● **Problem description**
Below is some data. Retype exactly the lines starting at the one with "dầu dừa organic (23, 1953)" and ending at the one with "Styled and Storied (539, 2384)".

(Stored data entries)
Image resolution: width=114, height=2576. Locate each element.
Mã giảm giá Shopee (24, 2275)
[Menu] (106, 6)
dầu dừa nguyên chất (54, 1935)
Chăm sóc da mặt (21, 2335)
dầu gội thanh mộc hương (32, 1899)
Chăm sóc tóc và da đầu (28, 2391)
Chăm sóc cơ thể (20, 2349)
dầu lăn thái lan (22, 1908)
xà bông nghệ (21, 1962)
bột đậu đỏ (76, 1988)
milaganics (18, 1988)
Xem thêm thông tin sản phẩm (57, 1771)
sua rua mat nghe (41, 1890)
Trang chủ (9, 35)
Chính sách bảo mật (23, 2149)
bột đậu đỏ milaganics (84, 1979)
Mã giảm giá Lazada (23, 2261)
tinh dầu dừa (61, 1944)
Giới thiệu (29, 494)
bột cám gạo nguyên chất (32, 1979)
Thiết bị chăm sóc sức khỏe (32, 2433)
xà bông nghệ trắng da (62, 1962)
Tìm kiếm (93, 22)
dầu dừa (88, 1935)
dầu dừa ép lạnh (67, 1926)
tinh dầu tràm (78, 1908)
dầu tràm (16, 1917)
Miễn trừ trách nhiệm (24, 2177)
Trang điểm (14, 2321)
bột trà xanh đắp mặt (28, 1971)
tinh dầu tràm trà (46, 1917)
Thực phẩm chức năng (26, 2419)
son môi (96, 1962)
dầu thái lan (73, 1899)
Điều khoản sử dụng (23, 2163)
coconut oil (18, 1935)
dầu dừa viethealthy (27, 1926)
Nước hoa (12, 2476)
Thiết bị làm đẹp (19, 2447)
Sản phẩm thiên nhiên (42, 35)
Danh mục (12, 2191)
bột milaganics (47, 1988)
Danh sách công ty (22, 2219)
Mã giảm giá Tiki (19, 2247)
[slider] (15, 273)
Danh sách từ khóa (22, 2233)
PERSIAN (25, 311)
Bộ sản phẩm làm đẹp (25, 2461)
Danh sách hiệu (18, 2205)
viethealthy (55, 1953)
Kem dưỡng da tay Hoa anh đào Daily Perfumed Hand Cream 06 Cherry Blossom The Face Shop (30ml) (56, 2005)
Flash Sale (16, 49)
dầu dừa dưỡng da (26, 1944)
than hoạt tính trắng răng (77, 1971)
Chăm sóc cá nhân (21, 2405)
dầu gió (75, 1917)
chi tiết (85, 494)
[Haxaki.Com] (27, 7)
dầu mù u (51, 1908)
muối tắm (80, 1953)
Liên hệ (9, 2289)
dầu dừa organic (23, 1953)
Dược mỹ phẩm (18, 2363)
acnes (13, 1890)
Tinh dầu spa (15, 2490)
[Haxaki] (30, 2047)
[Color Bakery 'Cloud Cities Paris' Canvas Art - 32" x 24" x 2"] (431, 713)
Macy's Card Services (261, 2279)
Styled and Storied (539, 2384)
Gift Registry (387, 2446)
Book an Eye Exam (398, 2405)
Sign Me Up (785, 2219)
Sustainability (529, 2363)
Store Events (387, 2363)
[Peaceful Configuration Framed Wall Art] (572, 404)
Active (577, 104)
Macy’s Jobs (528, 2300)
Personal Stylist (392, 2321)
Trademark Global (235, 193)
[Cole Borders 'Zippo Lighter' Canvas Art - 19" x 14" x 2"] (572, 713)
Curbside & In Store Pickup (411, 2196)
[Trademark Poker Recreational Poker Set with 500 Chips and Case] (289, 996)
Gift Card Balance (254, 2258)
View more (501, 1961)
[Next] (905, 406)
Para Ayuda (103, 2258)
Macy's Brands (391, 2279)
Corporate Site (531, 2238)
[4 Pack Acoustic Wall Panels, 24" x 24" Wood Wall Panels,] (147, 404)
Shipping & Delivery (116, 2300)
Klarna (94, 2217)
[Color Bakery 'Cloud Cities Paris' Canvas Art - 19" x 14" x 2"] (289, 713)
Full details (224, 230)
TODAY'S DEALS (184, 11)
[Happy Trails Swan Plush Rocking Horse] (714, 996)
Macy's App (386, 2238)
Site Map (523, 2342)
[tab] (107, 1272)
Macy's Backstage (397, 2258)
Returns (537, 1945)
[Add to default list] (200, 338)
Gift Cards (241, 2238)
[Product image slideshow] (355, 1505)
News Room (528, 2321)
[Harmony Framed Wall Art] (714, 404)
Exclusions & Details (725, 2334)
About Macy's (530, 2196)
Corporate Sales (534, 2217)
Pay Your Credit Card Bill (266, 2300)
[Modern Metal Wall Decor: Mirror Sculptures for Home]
* * *
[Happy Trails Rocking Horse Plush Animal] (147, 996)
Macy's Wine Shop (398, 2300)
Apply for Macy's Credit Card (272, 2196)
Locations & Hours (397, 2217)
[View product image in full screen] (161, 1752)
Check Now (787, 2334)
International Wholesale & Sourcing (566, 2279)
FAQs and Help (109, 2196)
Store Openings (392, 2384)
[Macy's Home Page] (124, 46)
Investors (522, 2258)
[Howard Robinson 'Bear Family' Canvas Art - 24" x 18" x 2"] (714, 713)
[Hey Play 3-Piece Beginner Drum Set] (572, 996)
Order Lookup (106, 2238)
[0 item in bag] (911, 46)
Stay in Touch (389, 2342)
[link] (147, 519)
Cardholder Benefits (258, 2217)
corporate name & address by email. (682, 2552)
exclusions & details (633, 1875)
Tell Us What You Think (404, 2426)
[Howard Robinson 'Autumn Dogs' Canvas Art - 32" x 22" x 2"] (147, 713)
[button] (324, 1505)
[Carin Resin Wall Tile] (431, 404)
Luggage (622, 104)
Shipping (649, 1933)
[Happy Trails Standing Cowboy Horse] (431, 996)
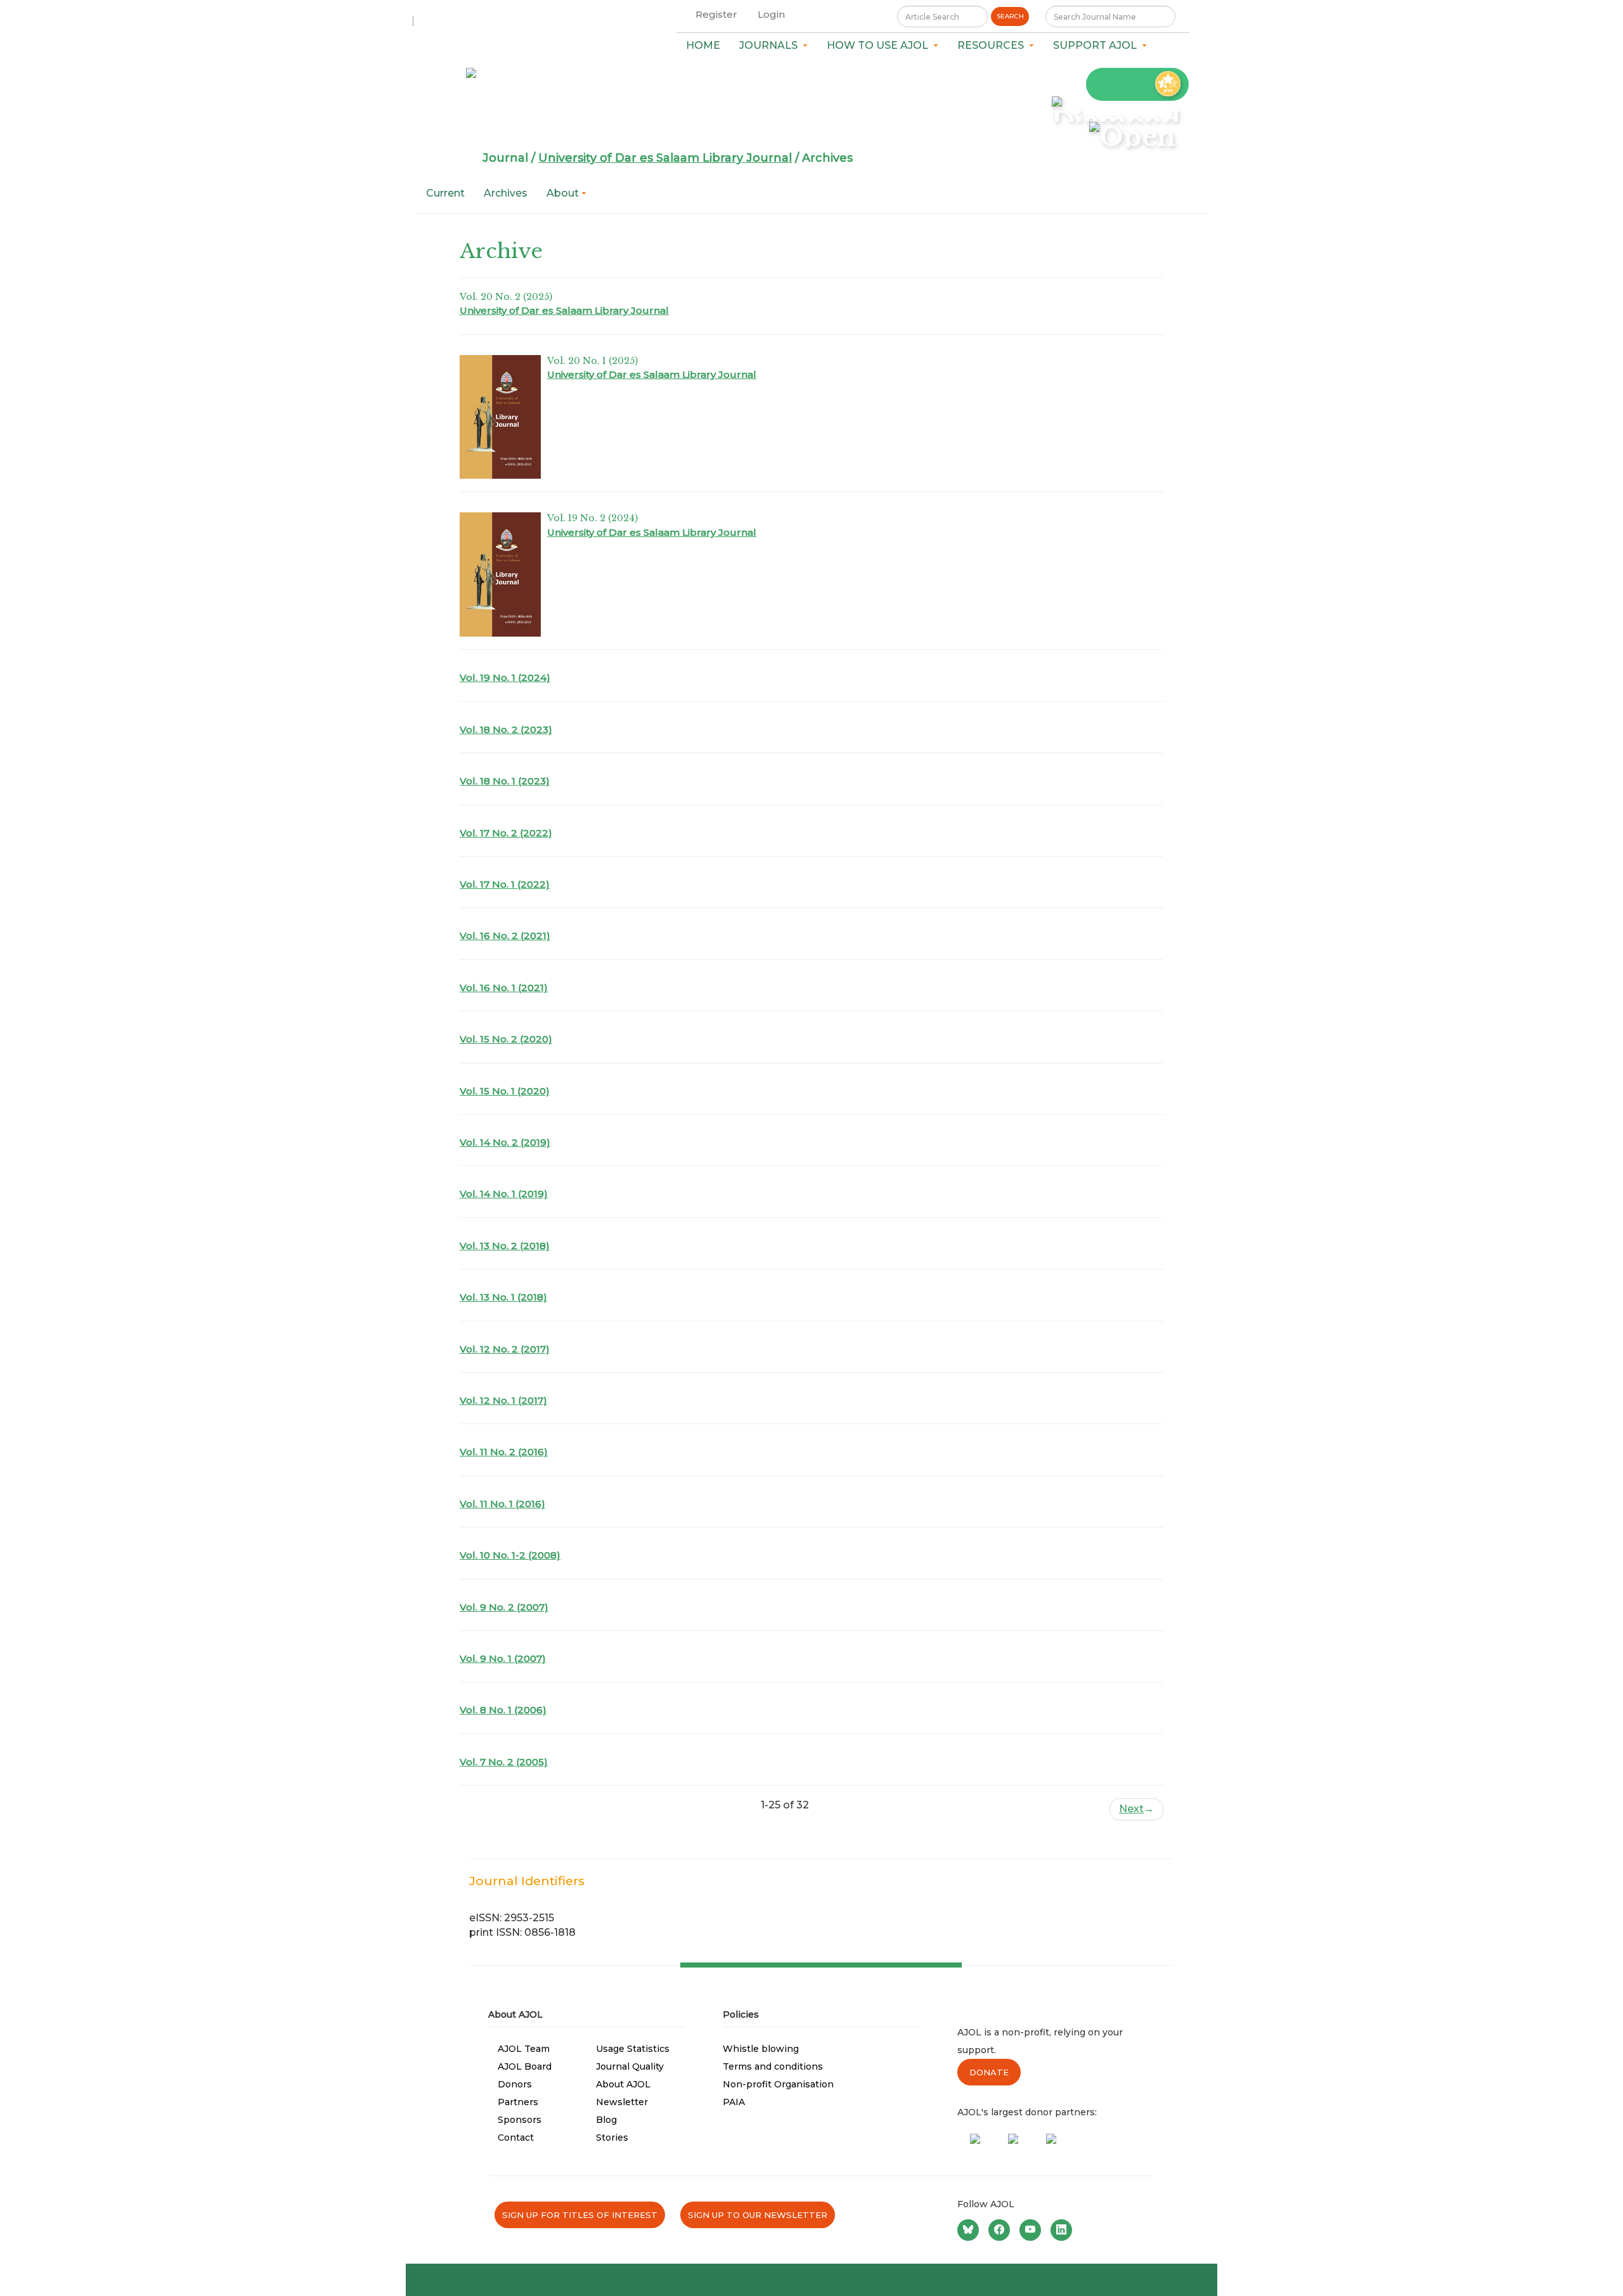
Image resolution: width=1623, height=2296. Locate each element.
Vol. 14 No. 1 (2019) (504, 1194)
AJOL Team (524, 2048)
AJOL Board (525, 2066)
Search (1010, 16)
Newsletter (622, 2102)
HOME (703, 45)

● **Solved exercise**
dầu dừa organic (23, 1953)
Dược mỹ phẩm (18, 2363)
acnes (13, 1890)
Tinh dầu spa (15, 2490)
[Haxaki] (30, 2047)
[Color Bakery 'Cloud Cities Paris' Canvas Art - 32" x 24" x 2"] (431, 713)
Macy's Card Services (261, 2279)
Styled and Storied (539, 2384)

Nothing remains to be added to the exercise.